1. 無基質膠Transwell小室制備

① 包被基底膜：
用50 mg/LMatrigel 1:8稀釋液包被Transwell小室底部膜的上室面，4 ℃風干。如果需要在下室面鋪FN的話，可將200 ul槍頭的尖端剪掉,吸取FN均勻涂抹在小室的下面。用膠原（collagen）的話，一般配成0.5 mg/ml，直接用槍吸了涂在膜上。
② 水化基底膜：
吸出培養板中殘余液體，每孔加入50ul含10g/LBSA的無血清培養液，37 ℃，30min。另有tianjin_glioma戰友提供的方法：在上室的聚碳酸酯膜上加入稀釋后的Matrigel (3.9 ug/ul) 60-80 μl (注意體積不可太大，以剛把聚碳酸酯膜浸濕為最好)，置37 ℃ 30 min使Matrigel聚合成凝膠。

2. 有基質膠的Transwell小室制備
Chemicon公司的ECM550系列說明書要求，將小室放入培養板中，在上室加入300 μl預溫的無血清培養基，室溫下靜置15－30 min，使基質膠再水化。再吸去剩余培養液。

二、制備細胞懸液

① 制備細胞懸液前可先讓細胞撤血清饑餓12－24 h，進一步去除血清的影響。但這一步并不是必須的。
② 消化細胞，終止消化后離心棄去培養液，用PBS洗1－2遍，用含BSA的無血清培養基重懸。調整細胞密度至1-10×105，個人認為不要超過5×105。具體實驗時采用密度要自己摸索，因為不同細胞，其侵襲能力是不同的。

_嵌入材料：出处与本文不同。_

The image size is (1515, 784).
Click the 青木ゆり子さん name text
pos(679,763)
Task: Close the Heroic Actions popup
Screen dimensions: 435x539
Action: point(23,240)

個人經驗，細胞量過多，穿過膜的細胞會過多過快，如果最后用計數法統計結果的話將難以計數；而過少的話，可能還沒到檢測的時間點，所有的細胞都已穿過，因此最少也要保證在收樣的時候，上室內還要有一定量的細胞存在。個人認為，對照組和處理盡量不要分開計數，因為細胞數目的差異會嚴重影響實驗結果。如果需要對細胞預處理而不得不分開計數，那么計數一定要多重復幾次，力求準確，盡量保證對照組和處理組細胞密度一致。

三、接種細胞

① 取細胞懸液100－200 μl加入Transwell小室，不同公司的、不同大小的Transwell小室對細胞懸液量有不同要求，請參考說明書。24孔板小室一般200 μl。
② 24孔板下室一般加入500 μl含FBS或趨化因子的培養基，不同的培養板加的量有不同要求，具體請參考說明書。這里要特別注意的是，下層培養液和小室間常會有氣泡產生，一旦產生氣泡，下層培養液的趨化作用就減弱甚至消失了，在種板的時候要特別留心，一旦出現氣泡，要將小室提起，去除氣泡，再將小室放進培養板。
③ 培養細胞：常規培養12－48 h（主要依癌細胞侵襲能力而定）。時間點的選擇除了要考慮到細胞細胞侵襲力外，處理因素對細胞數目的影響也不可忽視。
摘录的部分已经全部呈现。